Weizhe Hong

Biography

Dr. Hong is a Helen Hay Whitney Fellow at California Institute of Technology, working on neural mechanisms underlying social and emotional behaviors in David Anderson’s laboratory. Dr. Hong received a B.Sc. degree in biological sciences at Tsinghua University and a Ph.D. degree from Stanford University, where he worked in Liqun Luo’s laboratory and studied the cellular and molecular mechanisms of wiring specificity in olfactory system development. Dr. Hong received the Genetics Society of America’s Larry Sandler Memorial Award for the best Ph.D. dissertation on Drosophila-related research and presented the Larry Katz Memorial Lecture at the Cold Spring Harbor Conference for the best Ph.D. dissertation on neural circuit research.

Synopsis

Assembly of a Neural Circuit

Precise connections established between synaptic partners are essential for the proper function of neural circuits.

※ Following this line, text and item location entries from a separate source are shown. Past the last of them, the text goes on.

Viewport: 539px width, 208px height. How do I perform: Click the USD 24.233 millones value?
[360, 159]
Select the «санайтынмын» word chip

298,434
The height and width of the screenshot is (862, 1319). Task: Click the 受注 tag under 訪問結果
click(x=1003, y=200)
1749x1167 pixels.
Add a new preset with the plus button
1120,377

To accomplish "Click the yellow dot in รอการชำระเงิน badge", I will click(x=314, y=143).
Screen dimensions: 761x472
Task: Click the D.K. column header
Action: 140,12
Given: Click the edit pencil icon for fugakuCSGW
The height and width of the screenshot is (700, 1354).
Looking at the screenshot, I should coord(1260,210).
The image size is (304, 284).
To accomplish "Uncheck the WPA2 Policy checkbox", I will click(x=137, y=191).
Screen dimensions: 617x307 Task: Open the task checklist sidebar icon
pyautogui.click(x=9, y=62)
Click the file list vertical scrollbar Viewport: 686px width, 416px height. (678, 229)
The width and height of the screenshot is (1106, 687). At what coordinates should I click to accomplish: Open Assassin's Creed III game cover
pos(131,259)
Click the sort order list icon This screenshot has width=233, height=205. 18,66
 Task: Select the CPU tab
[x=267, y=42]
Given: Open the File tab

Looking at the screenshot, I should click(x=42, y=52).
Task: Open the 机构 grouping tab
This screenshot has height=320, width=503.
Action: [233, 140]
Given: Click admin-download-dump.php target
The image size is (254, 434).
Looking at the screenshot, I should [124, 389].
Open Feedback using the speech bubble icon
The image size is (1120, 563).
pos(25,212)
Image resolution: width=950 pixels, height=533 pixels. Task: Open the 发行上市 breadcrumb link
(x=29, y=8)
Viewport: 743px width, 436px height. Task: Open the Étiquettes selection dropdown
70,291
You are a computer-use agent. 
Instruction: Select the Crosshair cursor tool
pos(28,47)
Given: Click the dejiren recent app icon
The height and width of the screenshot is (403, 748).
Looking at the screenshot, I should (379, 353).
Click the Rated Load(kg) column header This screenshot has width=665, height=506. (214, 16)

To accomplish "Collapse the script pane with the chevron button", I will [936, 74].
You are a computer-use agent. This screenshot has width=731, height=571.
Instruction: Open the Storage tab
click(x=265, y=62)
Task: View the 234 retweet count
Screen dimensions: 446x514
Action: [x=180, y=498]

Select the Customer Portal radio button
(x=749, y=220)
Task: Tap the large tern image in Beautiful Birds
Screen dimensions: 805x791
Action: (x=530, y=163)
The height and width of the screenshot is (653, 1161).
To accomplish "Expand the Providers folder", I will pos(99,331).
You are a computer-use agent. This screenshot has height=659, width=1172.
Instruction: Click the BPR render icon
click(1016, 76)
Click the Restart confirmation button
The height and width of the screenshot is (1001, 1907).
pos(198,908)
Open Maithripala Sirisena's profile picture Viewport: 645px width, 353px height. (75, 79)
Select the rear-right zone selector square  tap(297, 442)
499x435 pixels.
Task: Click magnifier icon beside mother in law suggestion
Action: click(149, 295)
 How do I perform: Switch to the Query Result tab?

To explain the striking target specificity of the optic nerve during regeneration, Roger Sperry proposed the chemoaffinity hypothesis 50 years ago, which posits that developing neurons must carry “individual identification tags,” presumably cytochemical in nature. By this means, they can almost be distinguished in many regions, to the level of the single neuron (1). Since then, many molecules have been identified that guide axons to their final target area, but little is known about molecules that mediate mutual selection and matching between individual pre- and postsynaptic partners among many possible alternatives at the target area (24).